Als oud-voorzitter van de NPS werd Venetiaan later benoemd tot erevoorzitter. In moreel en ethisch opzicht gold hij als onkreukbaar; sommigen noemden hem zelfs onverzettelijk, of – kritischer – halsstarrig.

Tijdens de ceremoniële machtsoverdracht in 2010 weigerde hij zijn opvolger Desi Bouterse persoonlijk de presidentiële sjerp om te doen, hij liet dat over aan de nieuw gekozen parlementsvoorzitter Jennifer Geerlings-Simons.

Deze weerzin vindt zijn oorsprong in 1980, toen de militairen de NPS-regering afzetten. Vooraanstaande partijleden werden gevangengezet en Venetiaan, toen minister van Onderwijs, kreeg maandenlang huisarrest. Het tekende zijn verhouding tot Bouterse.

Diezelfde principiële houding toonde Venetiaan recent opnieuw. Bij de laatste verkiezingen in mei dit jaar besloot zíjn NPS een ‘nieuwe weg’ in te slaan en een coalitie te vormen met de NDP. Na het overlijden van Bouterse was daarvoor geen obstakel meer, maar Venetiaan sprak zich als erevoorzitter openlijk tegen deze keuze uit. “Wat nu gebeurt, is verschrikkelijk voor de partij en het land”, zei hij hierover. Hij keerde de NPS niet de rug toe, maar kondigde wel aan ‘op verlof’ te gaan.

Woensdagmiddag is hij volgens zijn familie vredig ingeslapen. Zijn laatste wens – ‘geen staatsbegrafenis’ – is overgebracht aan de regering. Volgens de familie zag hij zichzelf als ‘gewone man’ en wil hij ook zo vertrekken.

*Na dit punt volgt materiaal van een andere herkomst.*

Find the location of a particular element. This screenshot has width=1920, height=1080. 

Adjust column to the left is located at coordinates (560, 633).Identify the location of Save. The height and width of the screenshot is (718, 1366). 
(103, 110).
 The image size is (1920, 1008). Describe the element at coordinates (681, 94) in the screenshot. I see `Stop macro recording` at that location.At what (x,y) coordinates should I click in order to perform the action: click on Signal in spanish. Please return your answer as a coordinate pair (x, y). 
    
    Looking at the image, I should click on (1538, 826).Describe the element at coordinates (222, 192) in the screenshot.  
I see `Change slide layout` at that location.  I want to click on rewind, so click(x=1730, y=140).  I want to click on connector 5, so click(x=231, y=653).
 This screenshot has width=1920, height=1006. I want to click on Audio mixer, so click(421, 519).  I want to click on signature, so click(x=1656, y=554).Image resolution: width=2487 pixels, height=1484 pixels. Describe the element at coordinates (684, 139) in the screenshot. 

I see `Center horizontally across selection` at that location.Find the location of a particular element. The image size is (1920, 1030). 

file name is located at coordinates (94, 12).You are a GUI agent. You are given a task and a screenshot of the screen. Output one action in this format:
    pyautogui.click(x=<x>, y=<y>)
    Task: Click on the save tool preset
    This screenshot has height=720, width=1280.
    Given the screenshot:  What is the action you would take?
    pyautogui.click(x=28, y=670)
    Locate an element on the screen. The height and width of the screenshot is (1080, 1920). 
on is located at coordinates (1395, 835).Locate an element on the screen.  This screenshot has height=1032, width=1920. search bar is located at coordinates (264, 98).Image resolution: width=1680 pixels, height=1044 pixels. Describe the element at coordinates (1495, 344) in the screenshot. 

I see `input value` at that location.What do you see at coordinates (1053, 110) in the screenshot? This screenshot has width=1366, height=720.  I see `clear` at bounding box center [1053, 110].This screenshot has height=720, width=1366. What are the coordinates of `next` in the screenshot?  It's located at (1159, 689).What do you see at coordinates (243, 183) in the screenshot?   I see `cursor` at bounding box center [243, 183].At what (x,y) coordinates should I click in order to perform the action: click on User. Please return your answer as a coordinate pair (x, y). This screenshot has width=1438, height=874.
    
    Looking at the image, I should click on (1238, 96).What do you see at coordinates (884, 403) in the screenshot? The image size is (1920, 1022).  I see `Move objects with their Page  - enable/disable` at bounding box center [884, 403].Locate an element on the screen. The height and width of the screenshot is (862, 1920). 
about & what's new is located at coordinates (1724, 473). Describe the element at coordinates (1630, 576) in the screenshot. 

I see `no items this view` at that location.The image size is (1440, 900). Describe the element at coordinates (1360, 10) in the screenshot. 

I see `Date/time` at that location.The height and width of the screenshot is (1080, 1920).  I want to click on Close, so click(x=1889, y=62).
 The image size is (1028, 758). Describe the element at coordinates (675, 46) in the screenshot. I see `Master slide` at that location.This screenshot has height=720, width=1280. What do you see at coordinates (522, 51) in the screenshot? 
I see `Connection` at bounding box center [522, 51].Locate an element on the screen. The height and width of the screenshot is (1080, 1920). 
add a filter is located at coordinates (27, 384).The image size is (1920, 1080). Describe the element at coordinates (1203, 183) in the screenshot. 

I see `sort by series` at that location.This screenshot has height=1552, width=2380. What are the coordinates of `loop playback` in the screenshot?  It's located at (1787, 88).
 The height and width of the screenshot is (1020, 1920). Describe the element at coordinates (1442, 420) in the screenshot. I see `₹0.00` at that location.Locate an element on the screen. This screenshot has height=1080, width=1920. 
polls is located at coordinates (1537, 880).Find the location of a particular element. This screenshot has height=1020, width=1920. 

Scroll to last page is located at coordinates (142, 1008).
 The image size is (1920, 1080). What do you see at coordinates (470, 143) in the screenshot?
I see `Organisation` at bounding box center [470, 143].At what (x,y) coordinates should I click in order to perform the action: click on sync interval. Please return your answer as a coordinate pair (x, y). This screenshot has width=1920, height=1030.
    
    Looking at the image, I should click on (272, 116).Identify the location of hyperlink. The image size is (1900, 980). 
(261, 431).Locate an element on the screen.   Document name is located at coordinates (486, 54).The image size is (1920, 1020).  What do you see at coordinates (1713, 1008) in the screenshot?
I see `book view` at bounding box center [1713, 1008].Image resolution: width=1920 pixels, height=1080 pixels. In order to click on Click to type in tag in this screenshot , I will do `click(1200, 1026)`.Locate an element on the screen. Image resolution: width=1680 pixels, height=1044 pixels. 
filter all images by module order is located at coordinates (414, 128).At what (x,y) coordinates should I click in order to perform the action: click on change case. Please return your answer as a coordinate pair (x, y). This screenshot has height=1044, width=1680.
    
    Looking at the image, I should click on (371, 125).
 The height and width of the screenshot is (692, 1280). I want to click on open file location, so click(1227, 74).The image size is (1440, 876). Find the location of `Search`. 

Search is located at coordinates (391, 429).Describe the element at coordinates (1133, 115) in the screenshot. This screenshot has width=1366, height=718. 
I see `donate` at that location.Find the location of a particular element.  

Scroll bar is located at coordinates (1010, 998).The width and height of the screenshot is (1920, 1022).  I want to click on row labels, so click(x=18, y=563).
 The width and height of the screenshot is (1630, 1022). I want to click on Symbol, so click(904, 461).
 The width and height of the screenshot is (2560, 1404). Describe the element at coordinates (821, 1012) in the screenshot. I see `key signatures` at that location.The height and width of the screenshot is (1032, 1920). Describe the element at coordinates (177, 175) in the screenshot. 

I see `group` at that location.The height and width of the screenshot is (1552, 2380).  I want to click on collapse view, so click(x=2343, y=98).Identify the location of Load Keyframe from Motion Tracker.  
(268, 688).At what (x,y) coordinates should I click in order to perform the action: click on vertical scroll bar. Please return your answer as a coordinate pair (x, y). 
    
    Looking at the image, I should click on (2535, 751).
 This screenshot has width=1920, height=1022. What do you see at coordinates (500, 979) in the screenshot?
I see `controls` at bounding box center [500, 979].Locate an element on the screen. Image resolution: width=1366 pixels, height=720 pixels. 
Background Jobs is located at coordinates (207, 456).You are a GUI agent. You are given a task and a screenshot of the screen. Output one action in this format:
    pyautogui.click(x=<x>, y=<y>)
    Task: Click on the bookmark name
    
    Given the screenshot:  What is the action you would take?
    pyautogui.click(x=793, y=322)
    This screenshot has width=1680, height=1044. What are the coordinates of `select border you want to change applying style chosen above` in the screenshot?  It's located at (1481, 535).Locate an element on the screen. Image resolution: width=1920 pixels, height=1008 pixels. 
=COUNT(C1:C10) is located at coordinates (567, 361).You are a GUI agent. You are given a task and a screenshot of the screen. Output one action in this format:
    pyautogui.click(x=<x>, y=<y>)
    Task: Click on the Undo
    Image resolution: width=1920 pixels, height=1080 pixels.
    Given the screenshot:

Het is een opmerkelijke wens van iemand in wie de ‘gewone man of vrouw’ zich in de praktijk steeds moeilijker kon herkennen. Het tekent waarschijnlijk vooral zijn bescheidenheid; Venetiaan was geen staatsman die bij leven een megabrug of vierbaanshighway naar zichzelf zou laten vernoemen, zeker niet in een land dat er financieel zo slecht voor stond.